Konsep Rasionalitas Komunikatif Jürgen Habermas menjadi dasar bagi filsafat politiknya. Sumbangan Jürgen Habermas tentang politik dan hukum tercerna dalam “Between Facts and Norm”. Filsafat politik Jürgen Habermas merupakan penerjemahan teori tindakan komunikatif dalam usaha politis menjamin stabilitas sosial dalam tata kehidupan masyarakat bangsa yang tidak mengacu hanya pada nilai atau norma moral tertentu. Singkatnya segala perkakas akal budi yang tercermin dalam rasionalitas, tindakan, dan argumentasi dikolaborasi menjadi kerangka besar dalam membentuk filsafat politik yang kontemporer.

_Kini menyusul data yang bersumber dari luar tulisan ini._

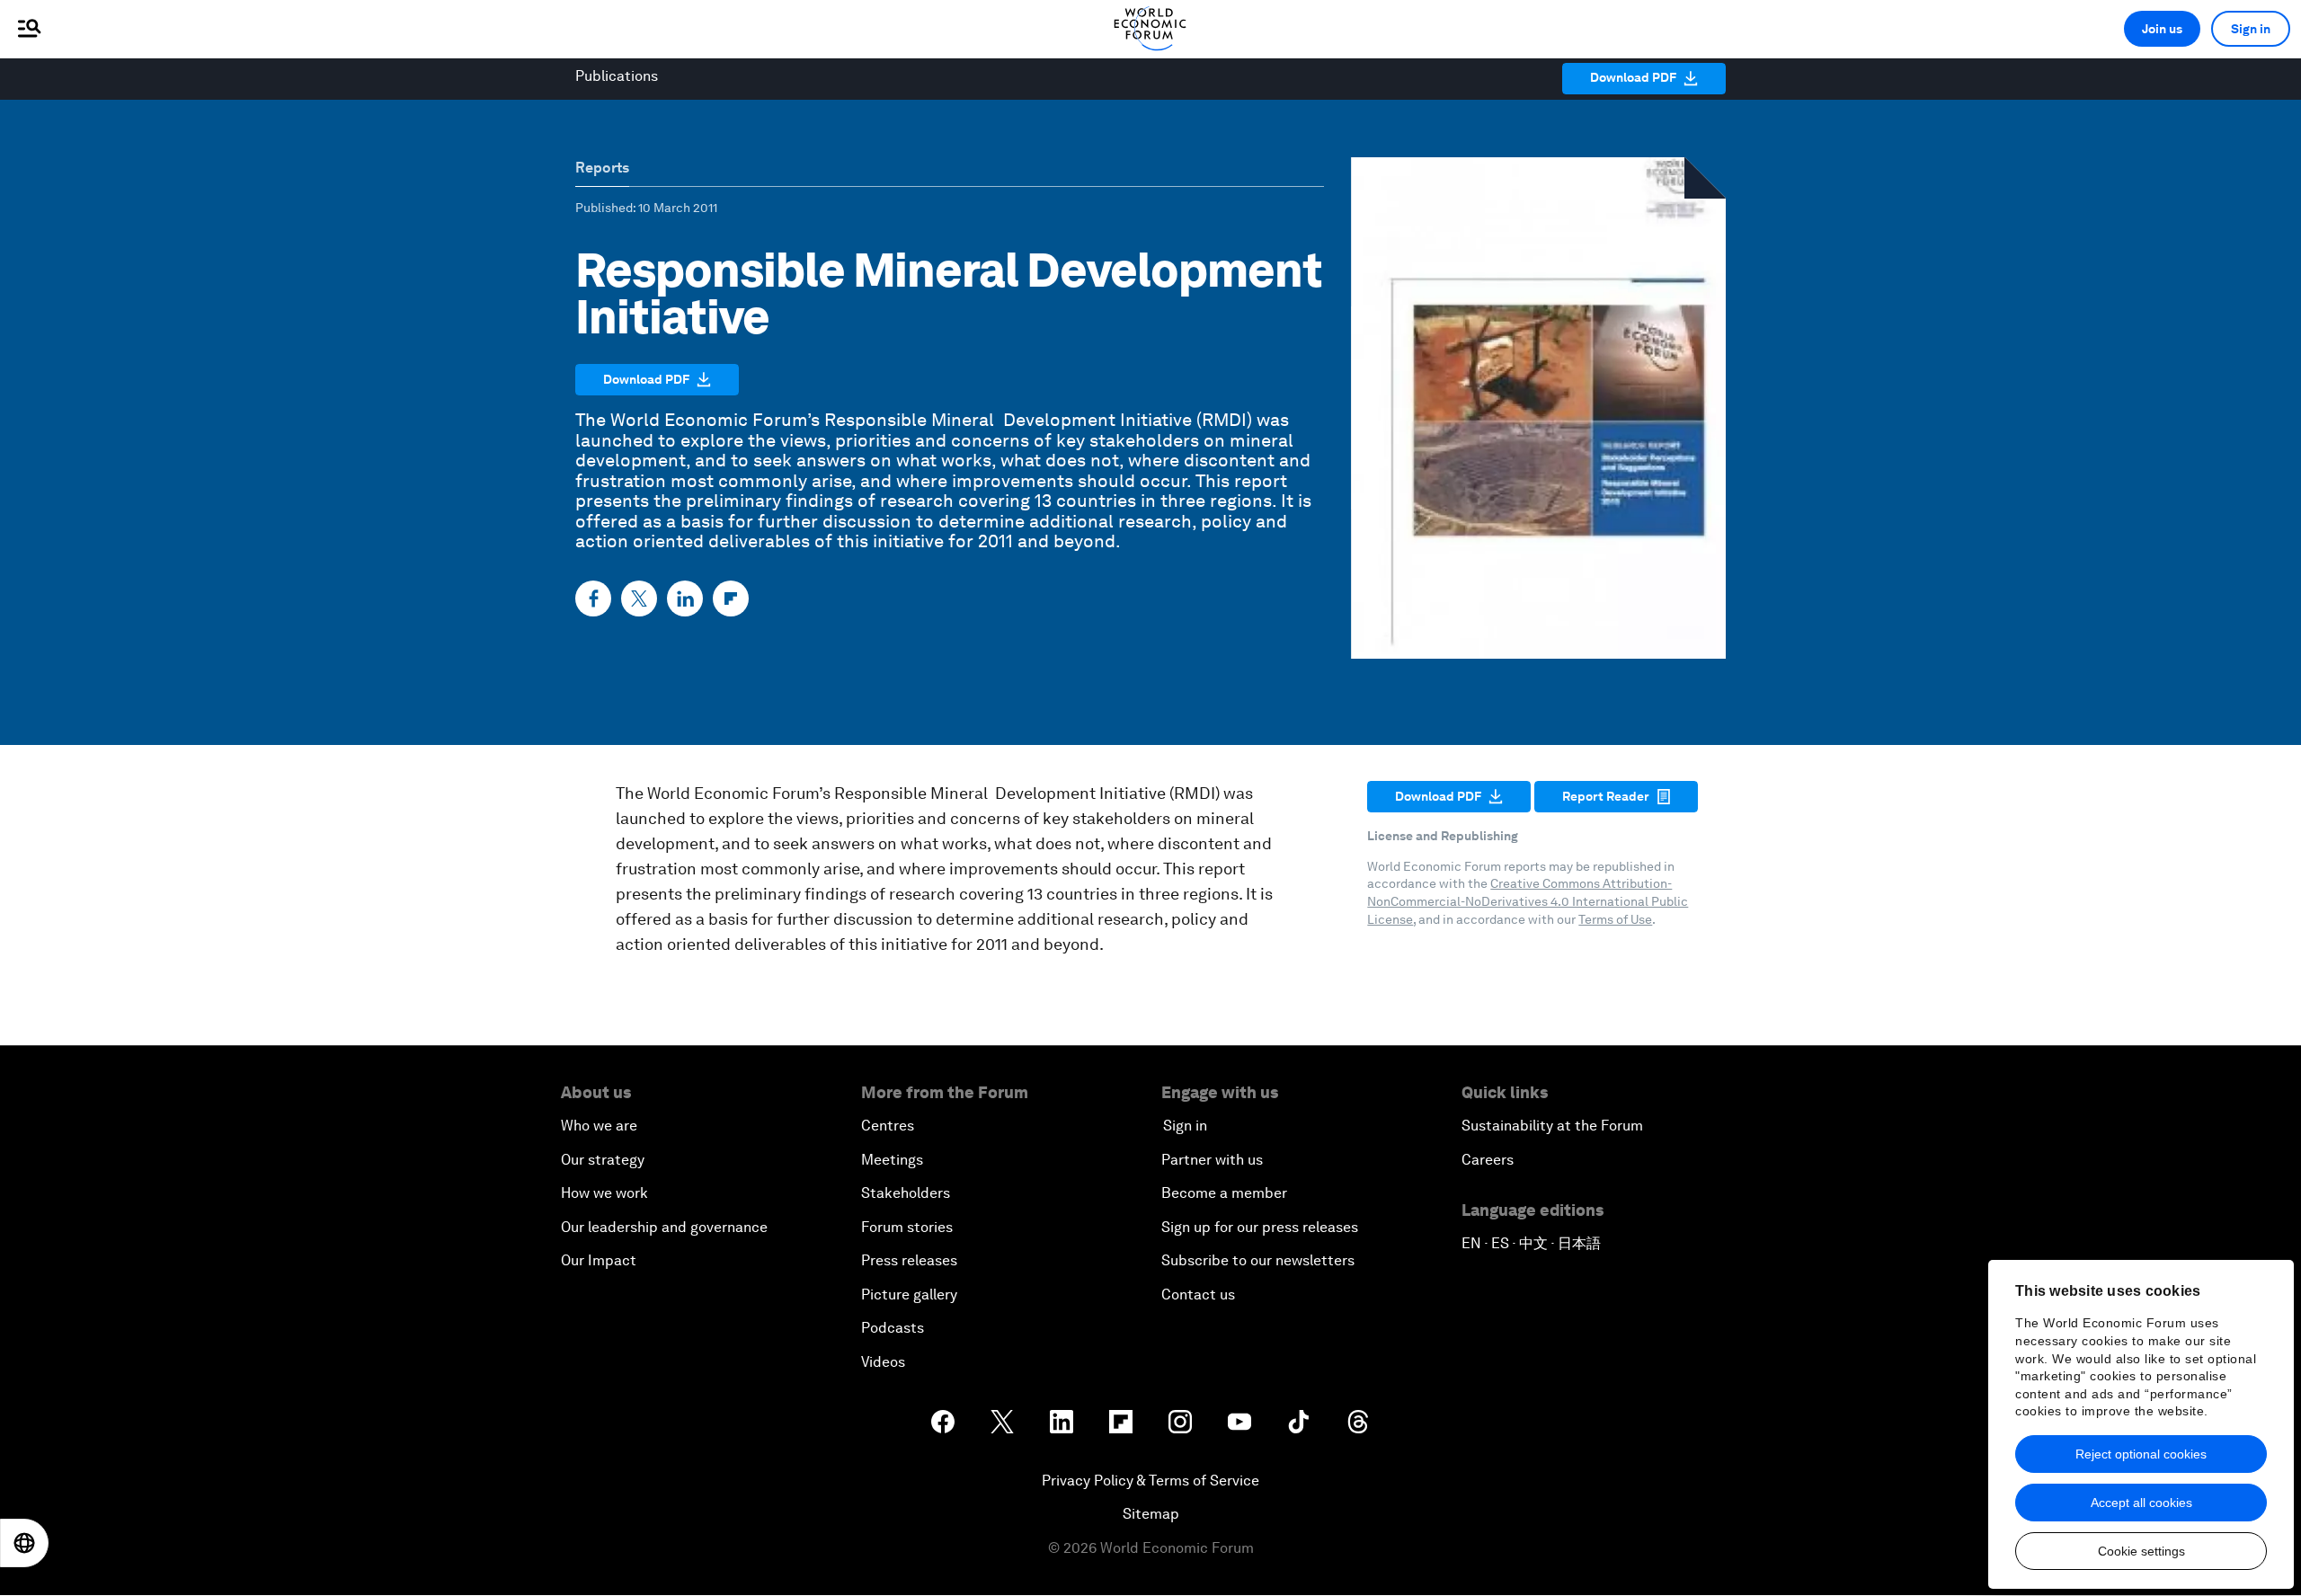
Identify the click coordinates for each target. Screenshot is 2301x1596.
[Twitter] (639, 598)
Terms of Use (1615, 919)
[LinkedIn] (685, 598)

Wacana hukum menjadi penting tatkala sebuah Negara itu hendak mewujudkan integrasi sosial. Jürgen Habermas menegaskan bahwa tidak akan ada integrasi sosial tanpa sebuah penegakan hukum. Hukum adalah sebuah jembatan atau medium terhadap pelaksanaan dan perwujudan nilai-nilai moral dan “integrasi sosial”. “…law is the only medium in which it is possible reliably to establish morally obligated relationships of mutual respect even among strangers”.
Negara Hukum
Keberadaan hukum modern memuat dualitas paradoksal, yakni antara faktisitas dan validitas hukum itu sendiri. Kedua aspek yang paradoks dalam hukum itu menjadi dasar asumsi dalam tindakan komunikasi. Secara natural sebenarnya dualitas tersebut juga disebut sebagai persoalan antara fakta dan norma (“Naturally, this problem that arises between facts and norms”).

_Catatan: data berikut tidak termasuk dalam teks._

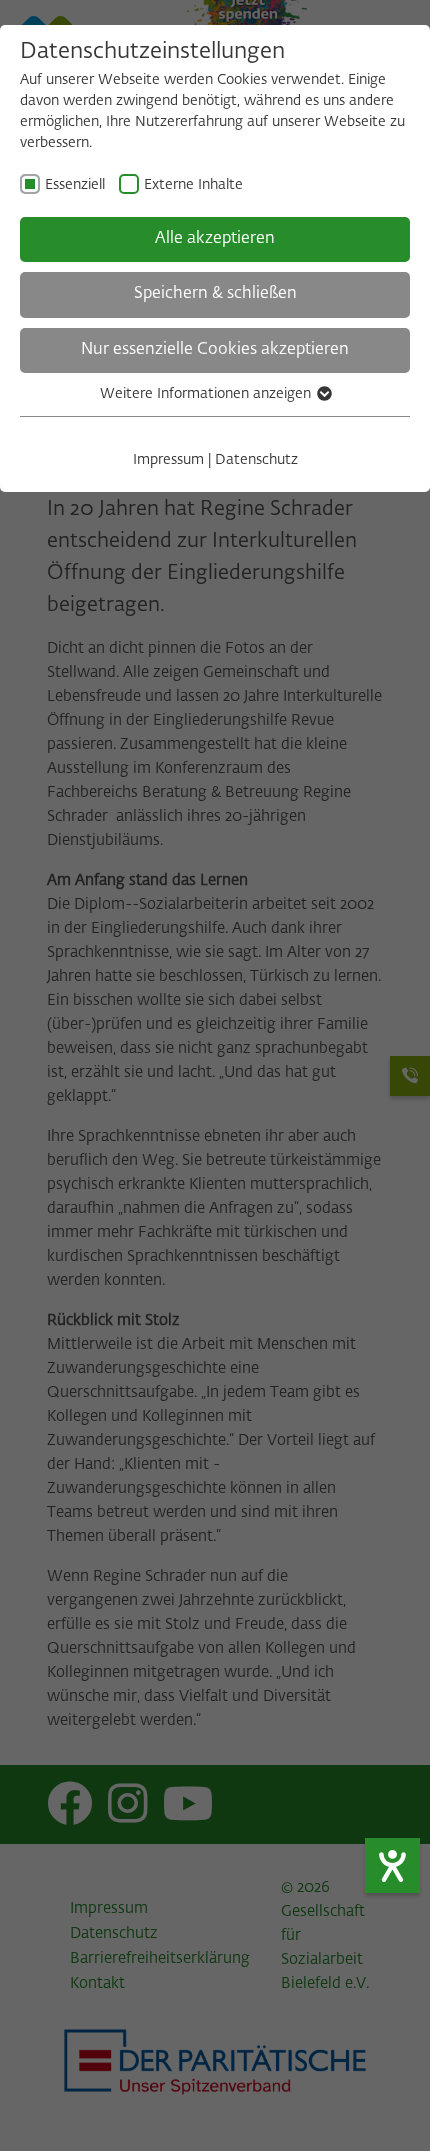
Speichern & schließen (215, 294)
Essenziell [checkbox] (75, 185)
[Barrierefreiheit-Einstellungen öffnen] (392, 1865)
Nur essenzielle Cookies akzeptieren (215, 350)
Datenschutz (256, 460)
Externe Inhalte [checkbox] (193, 185)
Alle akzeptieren (215, 239)
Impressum (168, 460)
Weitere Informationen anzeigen (207, 394)
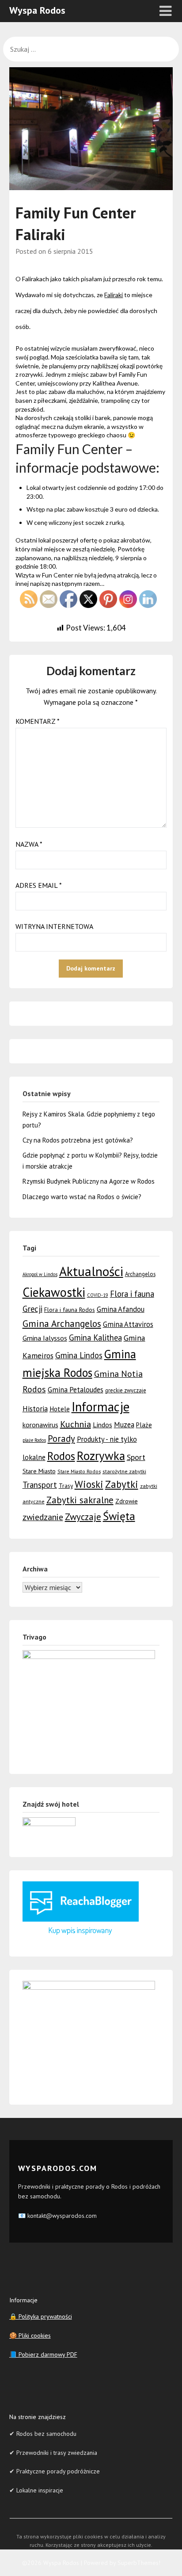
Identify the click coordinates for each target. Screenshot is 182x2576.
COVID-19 (97, 1295)
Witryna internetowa (54, 926)
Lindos (102, 1424)
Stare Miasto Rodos (79, 1471)
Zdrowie (126, 1501)
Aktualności (91, 1271)
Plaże (144, 1425)
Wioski (89, 1484)
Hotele (59, 1408)
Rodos (61, 1456)
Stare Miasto (39, 1471)
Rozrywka (101, 1455)
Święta (119, 1516)
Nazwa (28, 844)
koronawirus (40, 1424)
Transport (40, 1484)
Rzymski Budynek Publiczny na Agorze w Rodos (89, 1181)
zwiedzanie (43, 1516)
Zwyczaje (83, 1517)
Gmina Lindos (78, 1355)
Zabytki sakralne (80, 1500)
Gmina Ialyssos (45, 1338)
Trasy (66, 1486)
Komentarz (37, 721)
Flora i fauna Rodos (69, 1310)
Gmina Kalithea (95, 1337)
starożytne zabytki (124, 1471)
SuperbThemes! (139, 2563)
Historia (35, 1409)
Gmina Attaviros (128, 1324)
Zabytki (121, 1484)
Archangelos (140, 1274)
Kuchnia (75, 1424)
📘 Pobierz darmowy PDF (43, 2354)
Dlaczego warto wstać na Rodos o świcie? (82, 1196)
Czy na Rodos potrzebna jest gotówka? (78, 1140)
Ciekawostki (54, 1292)
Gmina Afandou (120, 1309)
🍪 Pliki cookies (30, 2335)
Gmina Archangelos (62, 1323)
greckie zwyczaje (125, 1390)
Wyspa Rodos (37, 10)
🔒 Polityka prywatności (40, 2316)
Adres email (38, 885)
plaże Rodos (34, 1440)
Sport (136, 1457)
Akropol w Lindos (40, 1274)
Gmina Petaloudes (75, 1390)
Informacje (100, 1407)
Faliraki (113, 294)
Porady (61, 1439)
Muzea (124, 1424)
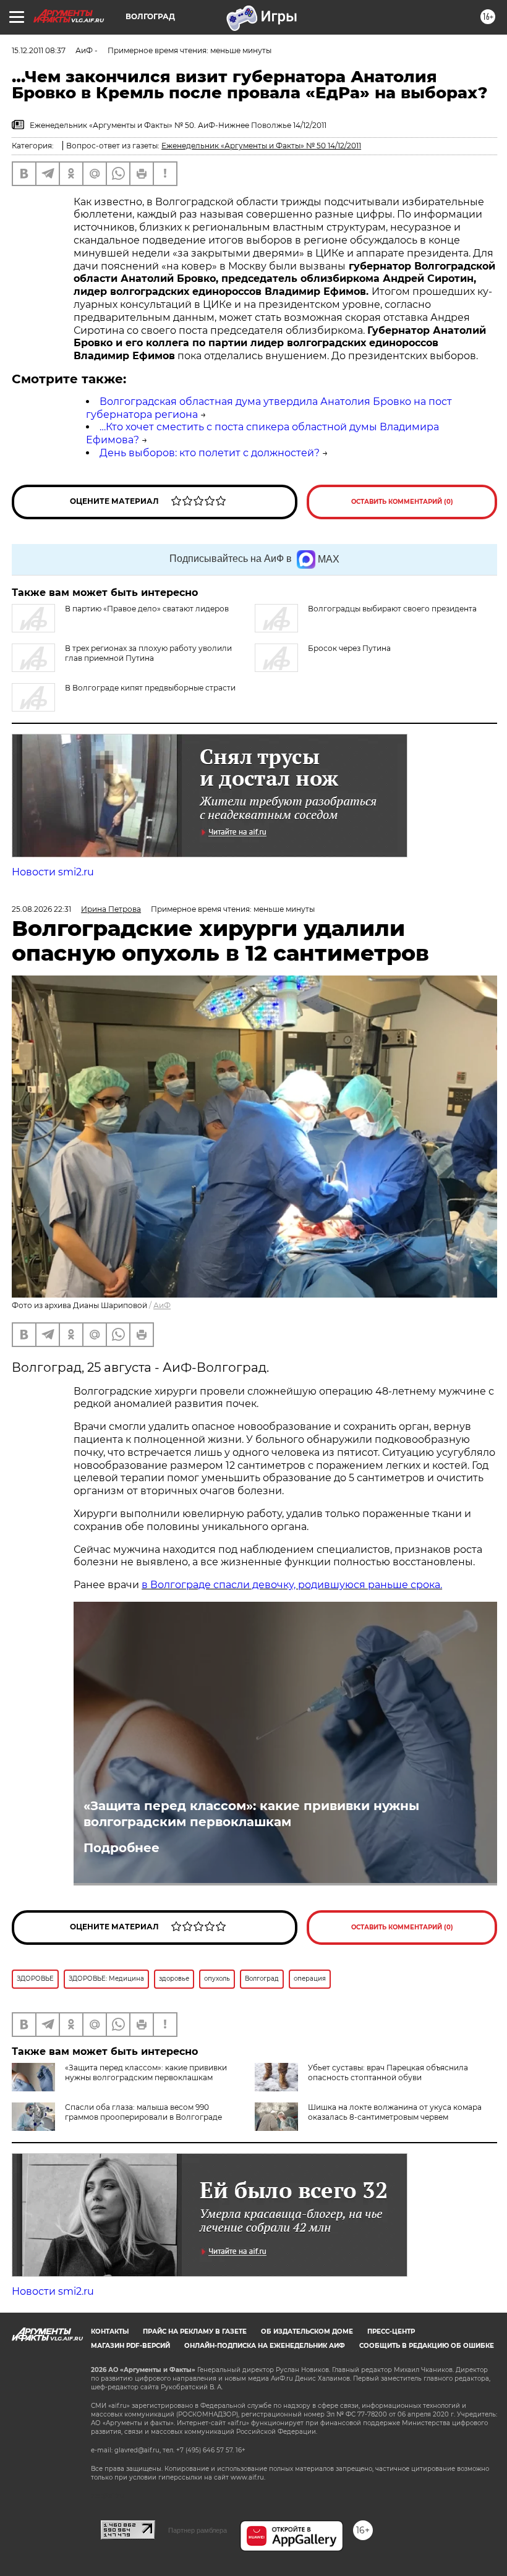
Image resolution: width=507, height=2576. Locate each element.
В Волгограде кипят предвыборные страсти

Negara hukum dimaksudkan sebagai sebuah Negara yang bertindak secara adil atas dasar keadilan hukum positif. Hukum tidak lahir begitu saja tanpa sebuah proses yang akhirnya mewajibkan hukum itu untuk ditaati. Lantas hukum yang macam apa sehingga sebagai hukum mempunyai kekuataan yang mengikat dan mewajibkan setiap individu? Jürgen Habermas menilai bahwa hukum pertama-tama mempunyai kekuatan yang mewajibkan karena legitimasinya. Oleh karenanya Jürgen Habermas secara panjang lebar memberikan sumbangan terhadap sebuah proses hukum yang legitim dalam sebuah Negara.

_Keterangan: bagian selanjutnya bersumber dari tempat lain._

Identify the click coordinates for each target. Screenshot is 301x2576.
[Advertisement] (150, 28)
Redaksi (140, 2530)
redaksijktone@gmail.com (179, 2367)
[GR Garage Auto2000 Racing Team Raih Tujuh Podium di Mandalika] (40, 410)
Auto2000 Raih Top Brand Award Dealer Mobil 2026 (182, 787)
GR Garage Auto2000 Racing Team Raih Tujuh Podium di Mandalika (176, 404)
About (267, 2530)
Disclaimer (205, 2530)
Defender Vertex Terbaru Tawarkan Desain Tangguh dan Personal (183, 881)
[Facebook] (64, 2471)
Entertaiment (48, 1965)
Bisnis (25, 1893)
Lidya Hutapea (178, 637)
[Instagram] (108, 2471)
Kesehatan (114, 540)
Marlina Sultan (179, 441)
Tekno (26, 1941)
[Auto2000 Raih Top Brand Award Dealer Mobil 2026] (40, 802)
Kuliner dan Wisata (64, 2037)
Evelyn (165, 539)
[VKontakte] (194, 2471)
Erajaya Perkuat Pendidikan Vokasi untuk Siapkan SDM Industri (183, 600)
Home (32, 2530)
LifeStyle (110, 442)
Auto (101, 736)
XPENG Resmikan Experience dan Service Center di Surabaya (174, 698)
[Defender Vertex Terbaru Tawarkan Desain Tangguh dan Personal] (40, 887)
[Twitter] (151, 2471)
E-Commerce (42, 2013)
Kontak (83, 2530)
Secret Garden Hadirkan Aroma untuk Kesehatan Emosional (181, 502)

Keberadaan hukum dalam masyarakat tidak untuk membatasi kebebasan atau malahan menimbulkan disintegrasi di antara masyarakat satu dengan yang lain. Jikalau hal itu muncul maka dengan sendirinya tujuan hukum sebagai pengikat masyarakat, pembentuk integrasi masyarakat pudar. Hukum harus menjamin sekaligus memberikan kehidupan dalam tata masyarakat, tidak mematikan dan membuat cacat kebebasan masyarakat baik yang minoritas maupun mayoritas. Hukum hendaklah menjadi acuan hidup bersama dalam masyarakat bangsa.
Dalam konteks inilah legitimasi hukum menjadi sangat mendesak dan penting. Hukum yang legitim bukan berarti hukum itu mengandung kebenaran yang tidak bisa digugat, melainkan bagaimana produk hukum itu bebas dominasi dan egaliter dari instansi-instansi tertentu yang mempunyai kepentingan parsial kelompok atau golongannya sendiri.
Pertama, Legitimasi hukum bukan soal suara mayoritas, melainkan bagaimana prosedural hukum itu dihasilkan dengan melibatkan argumentasi masyarakat. Jurgen Habermas menegaskan bahwa “The argument aims to reach that ‘indifference point’ where the objective explanation can also be accepted as a sufficient explanation from the participant perspective”.
Legitimasi hukum mengharuskan juga agar diperoleh dengan memperhatikan suara minoritas masyarakat. Artinya bahwa produk hukum tersebut menjadi legitim apabila prosedural pembuatannya dihasilkan secara rasional. Rasionalitas itu dibuktikan terhadap fakta bahwa partisipan
Kedua, ciri Negara hukum yang demokratis ialah adanya upaya yang longgar dari pengambil kebijakan untuk menampung aspek komunikasi politik yang bebas dominasi. Hal inilah yang menjadi dasar bahwa sebuah hukum itu juga legitim di mata masyarakat bangsa. “Law can be preserved as legitimate only if enfranchised citizens switch from the role of private legal subjects and take the persepective of participants who are engaged in the process of reaching understanding about the rules for their life in common”.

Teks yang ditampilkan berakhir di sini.